▶ _Action item_
Identify the line with "Task: Open the aperture"; copy word for word that line and every one after it, to the end of the listing. Exclude pictures.

★ ★ ★ ★ ★

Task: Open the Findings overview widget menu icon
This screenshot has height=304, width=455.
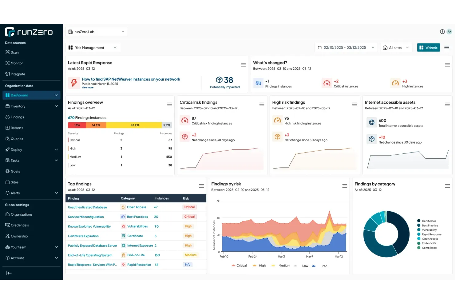Action: 169,104
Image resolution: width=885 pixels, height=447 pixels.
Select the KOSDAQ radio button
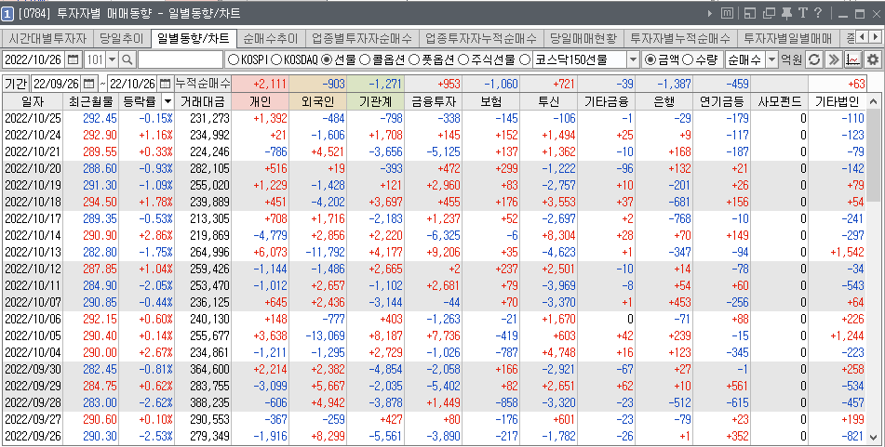tap(276, 59)
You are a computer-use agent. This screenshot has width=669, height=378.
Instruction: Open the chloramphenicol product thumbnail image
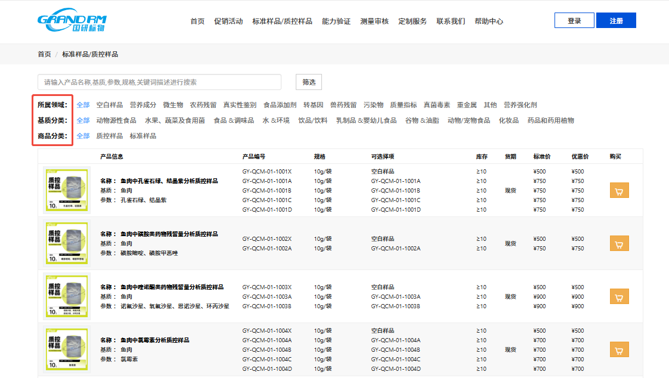[x=67, y=349]
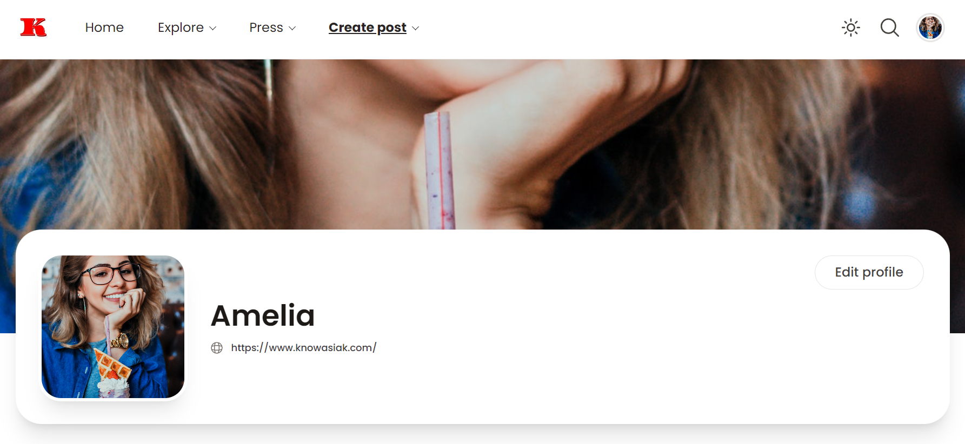Open search with the magnifier icon
The height and width of the screenshot is (444, 965).
[889, 28]
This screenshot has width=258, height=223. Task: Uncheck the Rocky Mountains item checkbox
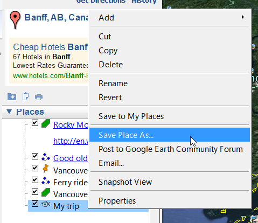(35, 123)
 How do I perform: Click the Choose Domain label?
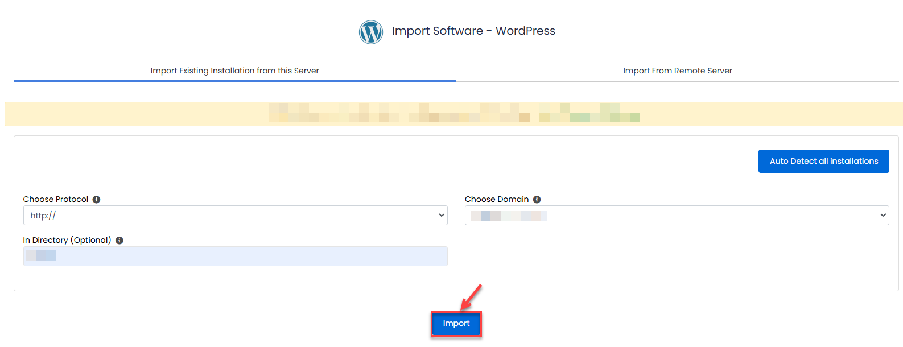(x=497, y=200)
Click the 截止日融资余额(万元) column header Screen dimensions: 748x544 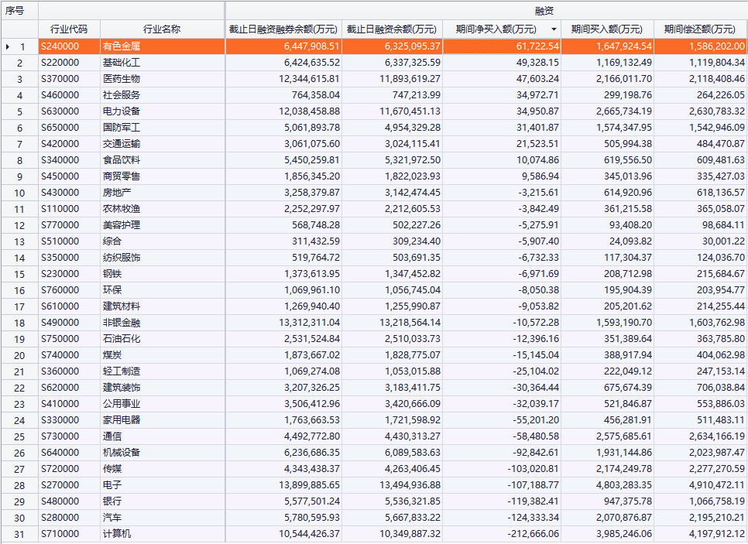pos(392,29)
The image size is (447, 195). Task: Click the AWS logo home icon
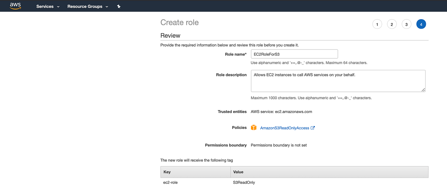15,6
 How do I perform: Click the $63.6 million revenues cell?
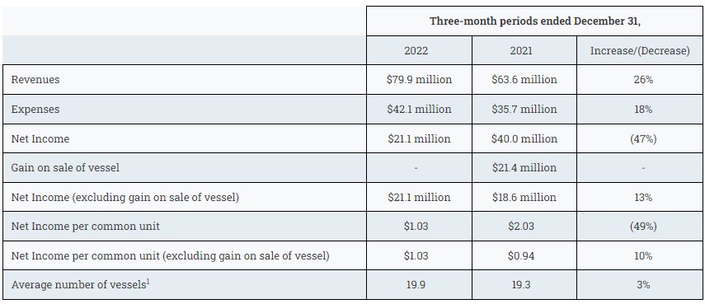coord(524,80)
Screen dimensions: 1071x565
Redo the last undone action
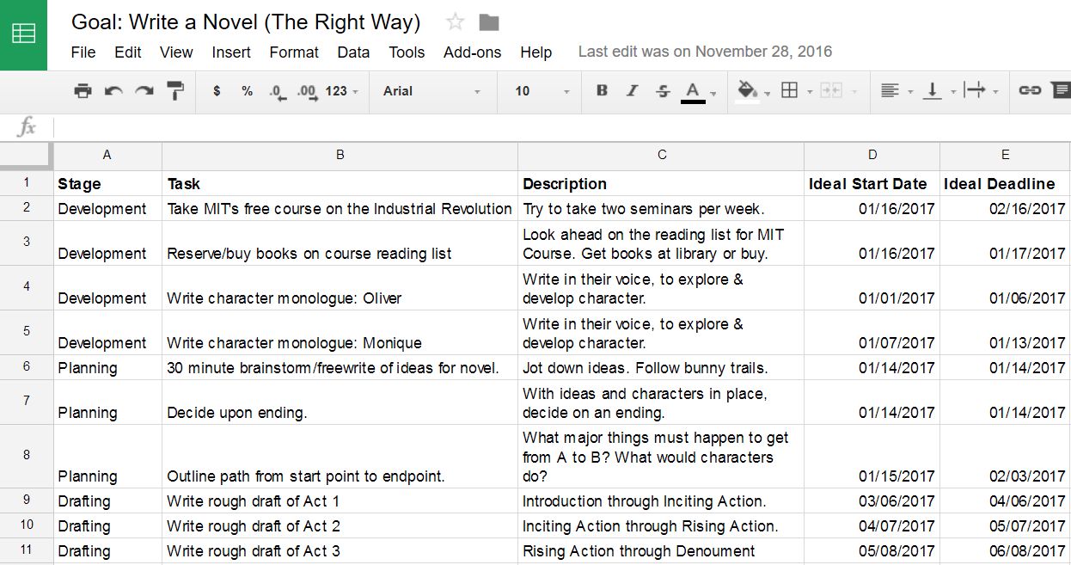[x=144, y=91]
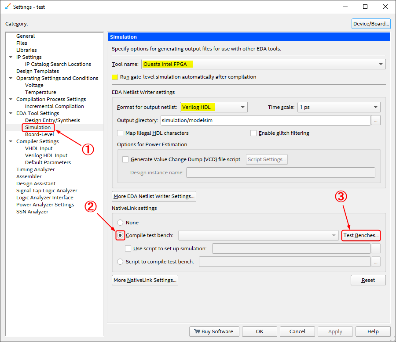Click the Output directory browse (...) button
The image size is (396, 342).
[375, 120]
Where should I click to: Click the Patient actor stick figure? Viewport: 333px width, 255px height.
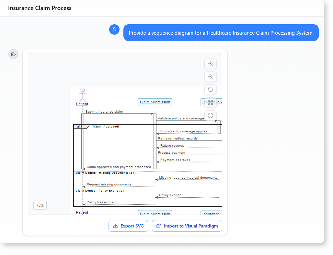pyautogui.click(x=82, y=94)
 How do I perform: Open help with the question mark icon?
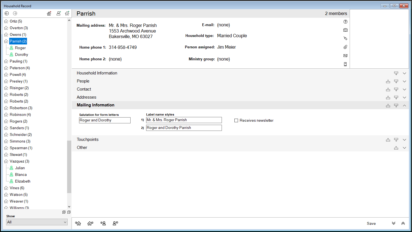pos(345,22)
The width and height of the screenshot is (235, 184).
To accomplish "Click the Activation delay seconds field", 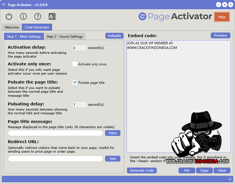I will coord(79,48).
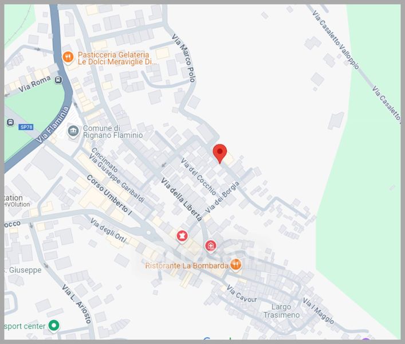Open the Comune di Rignano Flaminio town hall icon
The height and width of the screenshot is (344, 405).
[73, 132]
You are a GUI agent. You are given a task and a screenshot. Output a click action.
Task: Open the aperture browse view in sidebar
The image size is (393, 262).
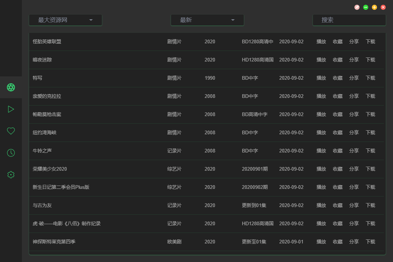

★ ★ ★ ★ ★

▶ _Response_
Task: Open the aperture browse view in sidebar
The image size is (393, 262).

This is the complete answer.